What the task asks: Set out every line from the one containing "Click the +2" through the one containing "I will point(842,24).", both included, as a Markdown table with the columns Entry No. and Text. Number each line in order and leave out blank lines.

Provided information:
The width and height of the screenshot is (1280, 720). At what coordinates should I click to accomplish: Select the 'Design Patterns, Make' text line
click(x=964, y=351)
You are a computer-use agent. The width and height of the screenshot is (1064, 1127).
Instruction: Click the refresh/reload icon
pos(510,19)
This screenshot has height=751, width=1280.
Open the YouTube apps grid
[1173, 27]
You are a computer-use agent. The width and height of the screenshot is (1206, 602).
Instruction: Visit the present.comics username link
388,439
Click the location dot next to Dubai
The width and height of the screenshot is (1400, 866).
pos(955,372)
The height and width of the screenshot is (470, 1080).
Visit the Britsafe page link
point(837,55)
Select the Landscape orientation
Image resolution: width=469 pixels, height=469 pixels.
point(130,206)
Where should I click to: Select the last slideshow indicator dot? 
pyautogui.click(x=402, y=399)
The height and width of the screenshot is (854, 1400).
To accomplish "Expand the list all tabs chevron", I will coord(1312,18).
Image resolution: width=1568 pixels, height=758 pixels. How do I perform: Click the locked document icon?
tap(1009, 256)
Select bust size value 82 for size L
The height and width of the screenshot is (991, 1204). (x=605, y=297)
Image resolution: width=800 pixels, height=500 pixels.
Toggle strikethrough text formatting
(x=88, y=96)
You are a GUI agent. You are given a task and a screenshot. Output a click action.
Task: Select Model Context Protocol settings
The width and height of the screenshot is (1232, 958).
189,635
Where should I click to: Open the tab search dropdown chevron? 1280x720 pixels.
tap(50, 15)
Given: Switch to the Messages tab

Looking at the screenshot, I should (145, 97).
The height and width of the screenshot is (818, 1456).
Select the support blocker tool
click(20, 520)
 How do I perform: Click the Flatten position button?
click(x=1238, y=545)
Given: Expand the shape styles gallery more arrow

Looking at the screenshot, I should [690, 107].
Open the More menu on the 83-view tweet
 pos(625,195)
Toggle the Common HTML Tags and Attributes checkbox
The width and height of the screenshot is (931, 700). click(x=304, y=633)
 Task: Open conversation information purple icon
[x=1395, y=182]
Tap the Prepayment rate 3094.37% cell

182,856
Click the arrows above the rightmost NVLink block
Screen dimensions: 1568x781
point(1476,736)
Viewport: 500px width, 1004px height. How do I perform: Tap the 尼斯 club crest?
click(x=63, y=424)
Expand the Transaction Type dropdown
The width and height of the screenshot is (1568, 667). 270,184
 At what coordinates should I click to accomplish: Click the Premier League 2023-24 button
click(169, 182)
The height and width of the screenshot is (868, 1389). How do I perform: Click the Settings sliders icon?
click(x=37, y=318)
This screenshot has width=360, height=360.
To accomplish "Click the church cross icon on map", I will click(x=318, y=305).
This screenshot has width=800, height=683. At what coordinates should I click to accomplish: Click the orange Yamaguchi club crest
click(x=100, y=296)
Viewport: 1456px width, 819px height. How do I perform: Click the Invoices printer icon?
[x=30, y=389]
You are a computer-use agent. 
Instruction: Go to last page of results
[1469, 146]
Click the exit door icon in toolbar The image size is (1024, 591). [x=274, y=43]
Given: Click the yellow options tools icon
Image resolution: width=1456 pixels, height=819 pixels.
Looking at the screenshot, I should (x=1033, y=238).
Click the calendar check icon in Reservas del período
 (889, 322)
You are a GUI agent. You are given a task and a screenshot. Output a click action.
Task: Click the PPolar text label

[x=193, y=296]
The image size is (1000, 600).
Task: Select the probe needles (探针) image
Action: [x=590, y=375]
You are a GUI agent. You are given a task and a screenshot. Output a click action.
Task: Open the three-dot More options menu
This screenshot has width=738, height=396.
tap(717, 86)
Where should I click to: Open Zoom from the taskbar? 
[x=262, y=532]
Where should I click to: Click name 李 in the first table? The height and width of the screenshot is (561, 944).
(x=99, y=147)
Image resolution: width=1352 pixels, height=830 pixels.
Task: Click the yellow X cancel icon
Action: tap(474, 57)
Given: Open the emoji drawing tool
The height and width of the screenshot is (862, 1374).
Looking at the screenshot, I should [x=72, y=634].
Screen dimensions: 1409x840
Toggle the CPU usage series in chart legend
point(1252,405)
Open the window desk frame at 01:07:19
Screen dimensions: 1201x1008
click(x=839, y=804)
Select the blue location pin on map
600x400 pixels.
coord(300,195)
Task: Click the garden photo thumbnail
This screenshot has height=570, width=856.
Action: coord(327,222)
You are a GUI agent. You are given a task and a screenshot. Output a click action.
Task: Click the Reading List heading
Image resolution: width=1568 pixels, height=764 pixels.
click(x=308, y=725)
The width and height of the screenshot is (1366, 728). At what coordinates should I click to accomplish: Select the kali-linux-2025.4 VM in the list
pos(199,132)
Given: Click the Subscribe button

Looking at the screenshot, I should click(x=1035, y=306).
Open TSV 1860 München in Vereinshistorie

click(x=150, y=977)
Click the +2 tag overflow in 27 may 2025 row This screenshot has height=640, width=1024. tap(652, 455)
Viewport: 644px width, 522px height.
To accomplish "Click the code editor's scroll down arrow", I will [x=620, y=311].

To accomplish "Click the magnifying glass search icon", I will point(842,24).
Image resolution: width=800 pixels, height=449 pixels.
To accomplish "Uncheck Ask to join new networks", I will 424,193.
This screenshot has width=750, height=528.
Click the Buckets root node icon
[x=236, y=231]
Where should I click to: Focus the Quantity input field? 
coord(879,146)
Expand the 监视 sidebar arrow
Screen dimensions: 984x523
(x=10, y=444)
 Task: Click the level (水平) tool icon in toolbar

Solved problem:
| Entry No. | Text |
|---|---|
| 1 | Click the +2 tag overflow in 27 may 2025 row This screenshot has height=640, width=1024. tap(652, 455) |
| 2 | Viewport: 644px width, 522px height. |
| 3 | To accomplish "Click the code editor's scroll down arrow", I will [x=620, y=311]. |
| 4 | To accomplish "Click the magnifying glass search icon", I will point(842,24). |